CSCI.4210 Operating Systems Fall, 2009, Class 20

CSCI.4210 Operating Systems Fall, 2009 Class 20
Multiprocessors, Multicomputers

Review of Multiprocessor Systems

There are a three different models of multiprocessor systems.

Shared Memory multiprocessors, in which several CPUs share a common memory. Such a model makes interprocess communication trivial, but introduces serious problems of contention if several different processors wish to access the memory bus at the same time. Also, if data are cached, discrepancies between cache memory and main memory become magnified.
Multicomputers, also known as Message Passing Systems, in which several CPUs, each with its own memory but tightly coupled, communicate with each other by sending messages. Such systems are often called clusters.
Distributed computing, in which several computers, connected over a network, work on a common problem.

In the last class we discussed shared memory multiprocessors.

Multicomputers

The second computer system architecture is the multicomputer, in which each CPU has its own memory, but the CPU are tightly coupled. Processes can no longer use shared memory for communication, so interprocess communication is done with Message Passing. Because the messages need to go over a network, message passing communication is several orders of magnitude slower than communication through shared memory. A group of tightly clustered computers is called a cluster

Clusters provide a number of attractive features.

They are highly scalable. It is possible to create clusters with hundreds or even thousands of nodes. Note that this was not generally feasible with shared memory architectures because of bus contention.
They can provide high availability. Because each node in a cluster is a stand alone computer, failure of a node does not mean loss of service.
Clusters can provide very good price performance because they use commercial, off the shelf (COTS) components.

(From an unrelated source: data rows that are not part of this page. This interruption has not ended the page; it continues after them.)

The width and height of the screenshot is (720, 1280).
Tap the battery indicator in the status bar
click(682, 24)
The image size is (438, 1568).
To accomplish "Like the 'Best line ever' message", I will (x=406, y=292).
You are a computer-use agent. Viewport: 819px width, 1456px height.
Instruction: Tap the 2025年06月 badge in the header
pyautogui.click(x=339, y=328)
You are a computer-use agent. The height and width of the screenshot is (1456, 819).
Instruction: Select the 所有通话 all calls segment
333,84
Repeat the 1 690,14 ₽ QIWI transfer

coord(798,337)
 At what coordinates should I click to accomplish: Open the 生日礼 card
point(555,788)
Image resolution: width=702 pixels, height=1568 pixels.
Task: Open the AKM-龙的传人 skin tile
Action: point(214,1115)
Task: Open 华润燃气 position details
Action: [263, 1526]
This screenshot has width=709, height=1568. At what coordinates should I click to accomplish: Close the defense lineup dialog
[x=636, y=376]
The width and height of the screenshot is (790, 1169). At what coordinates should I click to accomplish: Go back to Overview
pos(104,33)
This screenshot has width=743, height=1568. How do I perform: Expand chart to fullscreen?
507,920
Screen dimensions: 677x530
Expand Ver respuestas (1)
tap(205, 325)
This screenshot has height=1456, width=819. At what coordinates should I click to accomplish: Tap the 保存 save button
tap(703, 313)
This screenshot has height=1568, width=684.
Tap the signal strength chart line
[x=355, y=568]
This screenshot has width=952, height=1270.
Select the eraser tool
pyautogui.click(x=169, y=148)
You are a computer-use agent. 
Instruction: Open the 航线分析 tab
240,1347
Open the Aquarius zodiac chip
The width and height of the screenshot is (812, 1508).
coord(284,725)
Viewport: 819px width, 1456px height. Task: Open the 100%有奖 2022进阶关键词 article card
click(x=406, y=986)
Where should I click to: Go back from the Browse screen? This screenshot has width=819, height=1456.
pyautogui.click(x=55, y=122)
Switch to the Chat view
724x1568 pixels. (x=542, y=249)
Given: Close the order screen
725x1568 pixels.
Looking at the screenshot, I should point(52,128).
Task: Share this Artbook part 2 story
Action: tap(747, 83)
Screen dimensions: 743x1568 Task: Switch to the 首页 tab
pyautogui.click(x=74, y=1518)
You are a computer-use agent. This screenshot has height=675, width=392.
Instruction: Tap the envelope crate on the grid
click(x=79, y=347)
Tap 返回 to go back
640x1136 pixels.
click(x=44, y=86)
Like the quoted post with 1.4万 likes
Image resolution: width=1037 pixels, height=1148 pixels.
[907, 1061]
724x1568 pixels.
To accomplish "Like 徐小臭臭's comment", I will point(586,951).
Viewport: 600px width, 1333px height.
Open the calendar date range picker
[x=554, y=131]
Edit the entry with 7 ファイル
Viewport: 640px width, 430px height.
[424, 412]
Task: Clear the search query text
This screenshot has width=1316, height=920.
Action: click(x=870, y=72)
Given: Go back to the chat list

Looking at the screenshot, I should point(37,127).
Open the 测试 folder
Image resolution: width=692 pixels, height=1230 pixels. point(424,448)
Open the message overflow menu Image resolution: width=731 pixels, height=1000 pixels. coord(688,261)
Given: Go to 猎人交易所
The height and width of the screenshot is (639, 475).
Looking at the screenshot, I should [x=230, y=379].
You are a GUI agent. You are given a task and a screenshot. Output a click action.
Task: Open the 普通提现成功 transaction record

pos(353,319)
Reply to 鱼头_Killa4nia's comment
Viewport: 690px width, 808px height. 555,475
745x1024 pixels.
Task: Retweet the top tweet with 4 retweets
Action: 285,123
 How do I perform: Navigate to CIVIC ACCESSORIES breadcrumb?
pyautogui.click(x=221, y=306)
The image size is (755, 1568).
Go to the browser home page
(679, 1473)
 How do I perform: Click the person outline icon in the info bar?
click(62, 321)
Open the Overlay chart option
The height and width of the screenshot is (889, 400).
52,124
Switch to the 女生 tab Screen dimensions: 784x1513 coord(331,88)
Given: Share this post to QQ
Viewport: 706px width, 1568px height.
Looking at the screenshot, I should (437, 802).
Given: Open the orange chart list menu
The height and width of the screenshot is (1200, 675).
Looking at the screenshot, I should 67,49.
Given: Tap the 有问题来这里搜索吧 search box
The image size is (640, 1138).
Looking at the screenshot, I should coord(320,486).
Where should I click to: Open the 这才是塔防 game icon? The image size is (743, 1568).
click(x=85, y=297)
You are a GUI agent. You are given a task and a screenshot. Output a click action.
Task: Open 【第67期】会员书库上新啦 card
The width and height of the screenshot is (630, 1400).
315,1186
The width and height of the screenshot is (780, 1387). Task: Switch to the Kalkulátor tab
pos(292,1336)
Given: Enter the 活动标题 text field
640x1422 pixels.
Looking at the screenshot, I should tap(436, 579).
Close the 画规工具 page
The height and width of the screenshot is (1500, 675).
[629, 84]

There are several methods of connecting the nodes together. One obvious method is using Ethernet, which is a broadcast protocol. However, other systems use various point-to-point protocols. For example, the nodes can be connected using a grid or mesh.

One interesting example of this is a hypercube. The number of nodes (CPUs) on a hypercube should be a power of 2. Picture a cube, with the corners as nodes and lines between them as connections. There are eight nodes, and no node is more than three hops from any other node. It takes three hops to get from the top left front node to the bottom right back node.

A four dimensional cube would have 16 nodes, and a maximum of four hops to get from one node to another.

A five dimensional hypercube would have 32 nodes and a maximum of five hops to get from one node to another, and so on.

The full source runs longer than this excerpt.